++++ PROVIDED RECORDS

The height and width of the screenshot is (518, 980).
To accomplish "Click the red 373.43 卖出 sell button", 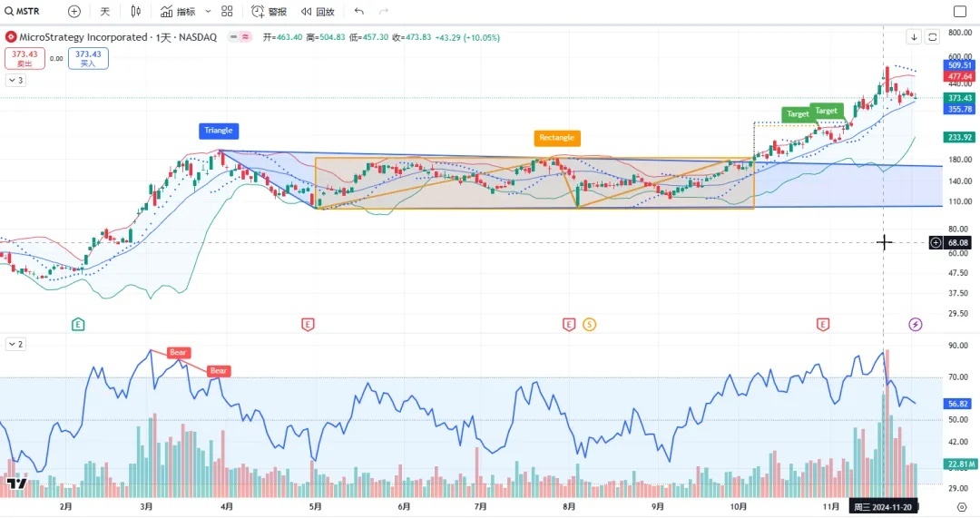I will point(24,58).
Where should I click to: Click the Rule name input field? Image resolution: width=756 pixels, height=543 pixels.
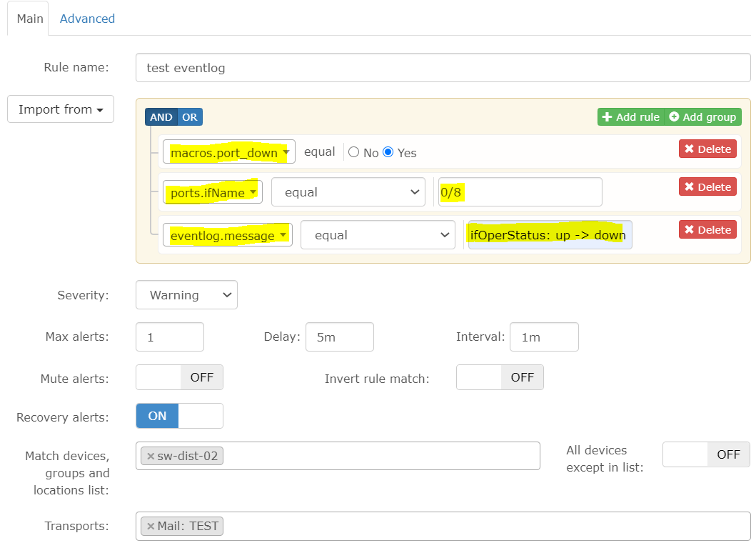(443, 68)
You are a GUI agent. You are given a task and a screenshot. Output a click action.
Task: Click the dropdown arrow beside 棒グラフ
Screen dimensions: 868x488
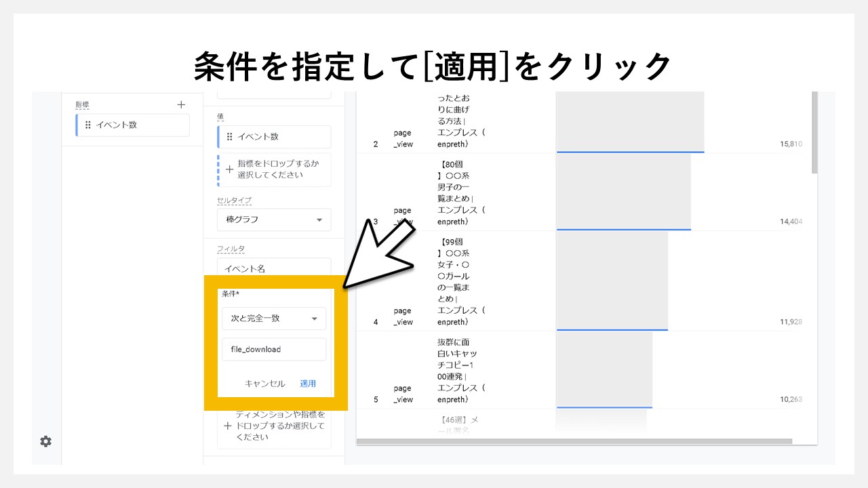pyautogui.click(x=319, y=220)
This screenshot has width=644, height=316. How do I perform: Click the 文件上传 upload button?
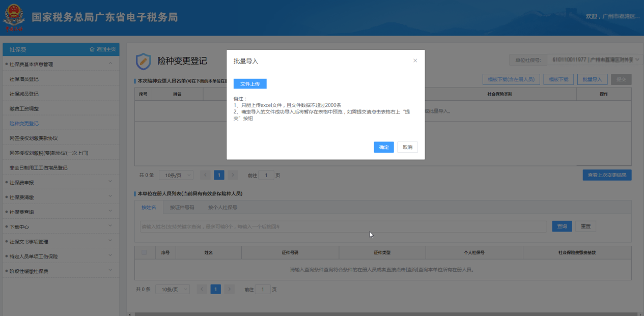(x=250, y=84)
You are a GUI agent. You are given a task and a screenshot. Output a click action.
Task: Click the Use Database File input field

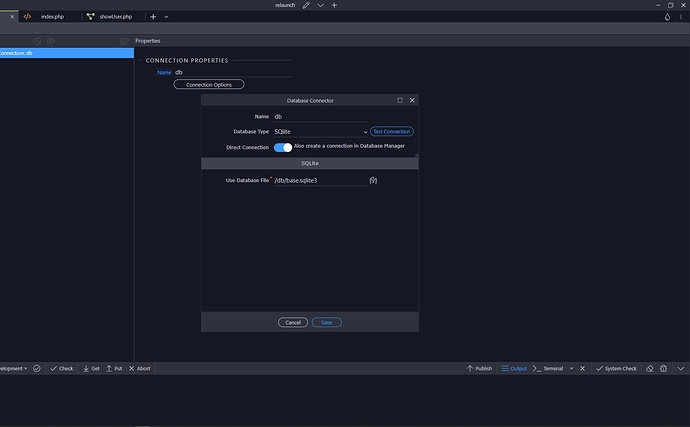[318, 181]
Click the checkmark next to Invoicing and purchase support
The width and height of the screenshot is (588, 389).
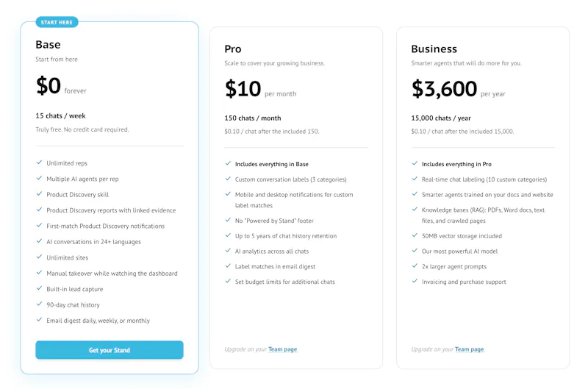click(x=415, y=281)
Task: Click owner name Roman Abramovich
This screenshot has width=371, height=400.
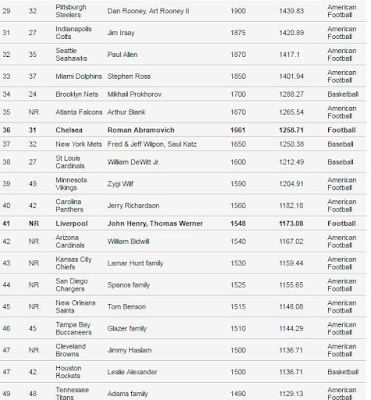Action: tap(141, 130)
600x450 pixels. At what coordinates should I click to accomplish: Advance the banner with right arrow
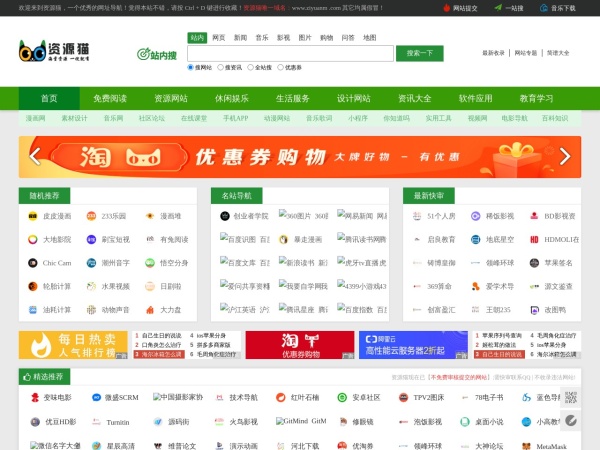[x=565, y=156]
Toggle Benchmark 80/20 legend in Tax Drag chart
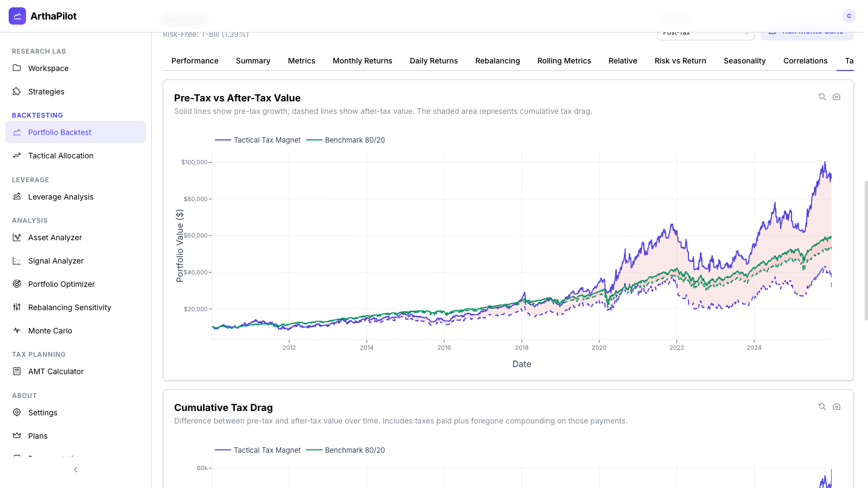This screenshot has width=868, height=488. click(x=346, y=450)

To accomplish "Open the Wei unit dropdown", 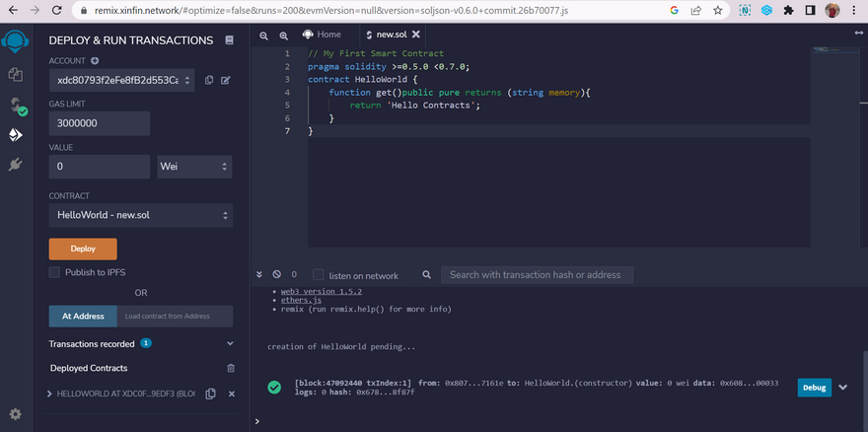I will [x=194, y=167].
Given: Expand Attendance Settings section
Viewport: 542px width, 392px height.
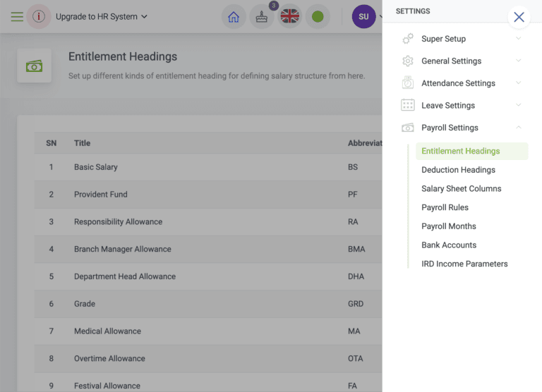Looking at the screenshot, I should coord(462,83).
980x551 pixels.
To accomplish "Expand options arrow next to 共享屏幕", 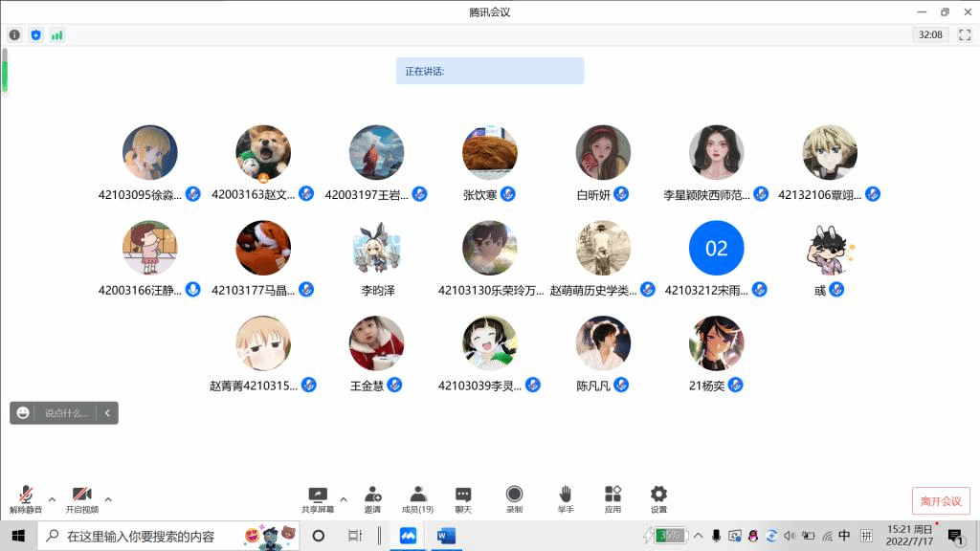I will click(x=344, y=499).
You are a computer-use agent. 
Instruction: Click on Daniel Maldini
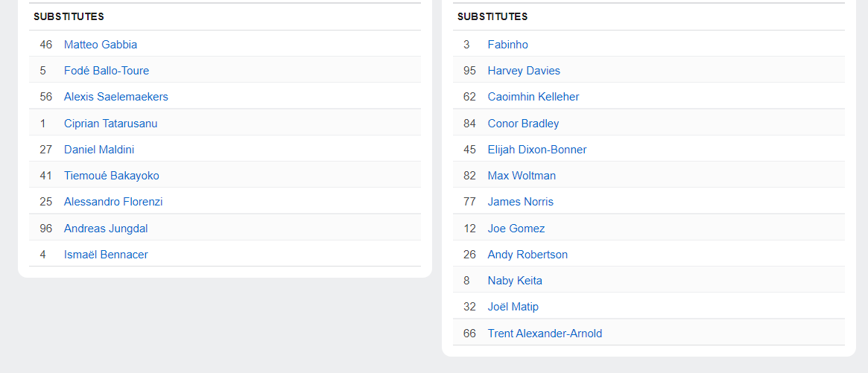tap(98, 149)
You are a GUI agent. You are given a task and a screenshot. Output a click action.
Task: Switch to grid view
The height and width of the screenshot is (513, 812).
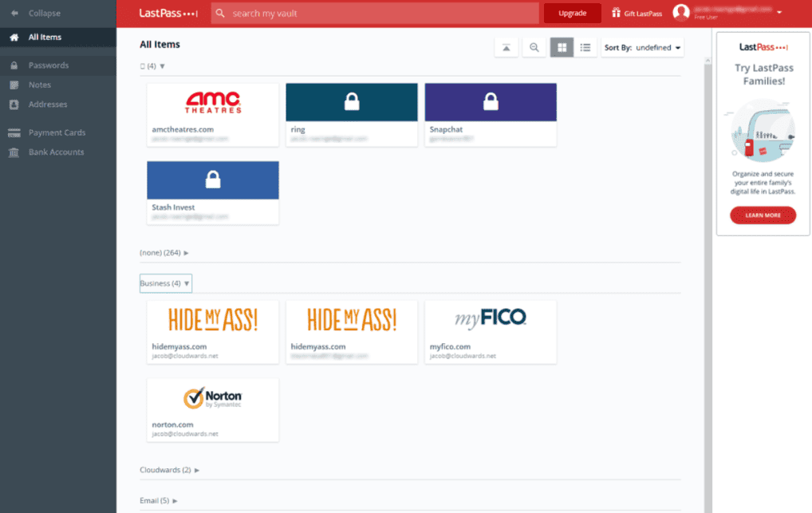tap(562, 48)
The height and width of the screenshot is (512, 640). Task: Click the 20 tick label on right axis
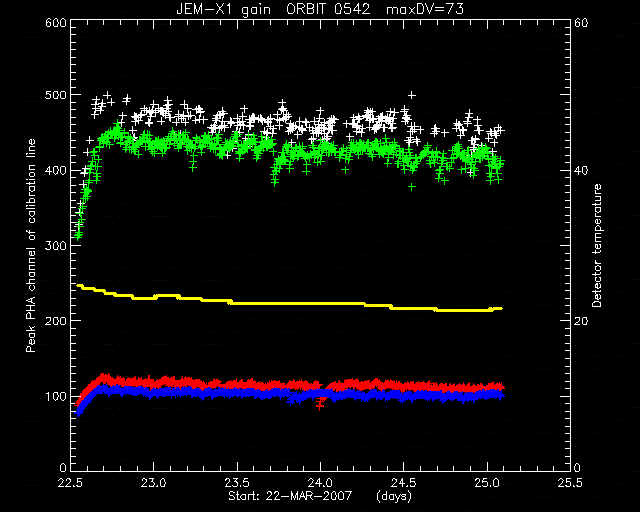point(581,321)
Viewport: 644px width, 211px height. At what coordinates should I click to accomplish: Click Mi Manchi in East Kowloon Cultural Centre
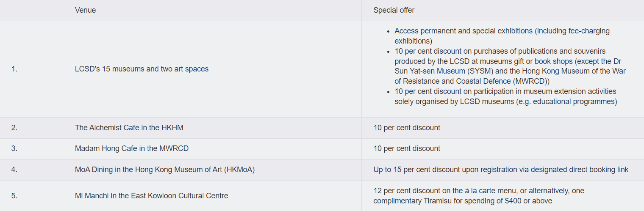pyautogui.click(x=151, y=196)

++++++++

Copy exactly the lines from the line that has "Task: Switch to grid view" through the last line of the entries above, inclusive, and no others. Pictures do not go in the copy.

OUTPUT BELOW >>
Task: Switch to grid view
The height and width of the screenshot is (513, 812).
tap(562, 48)
The height and width of the screenshot is (512, 640). Task: Click the 20 tick label on right axis
point(581,321)
Viewport: 644px width, 211px height. At what coordinates should I click to accomplish: Click Mi Manchi in East Kowloon Cultural Centre
pyautogui.click(x=151, y=196)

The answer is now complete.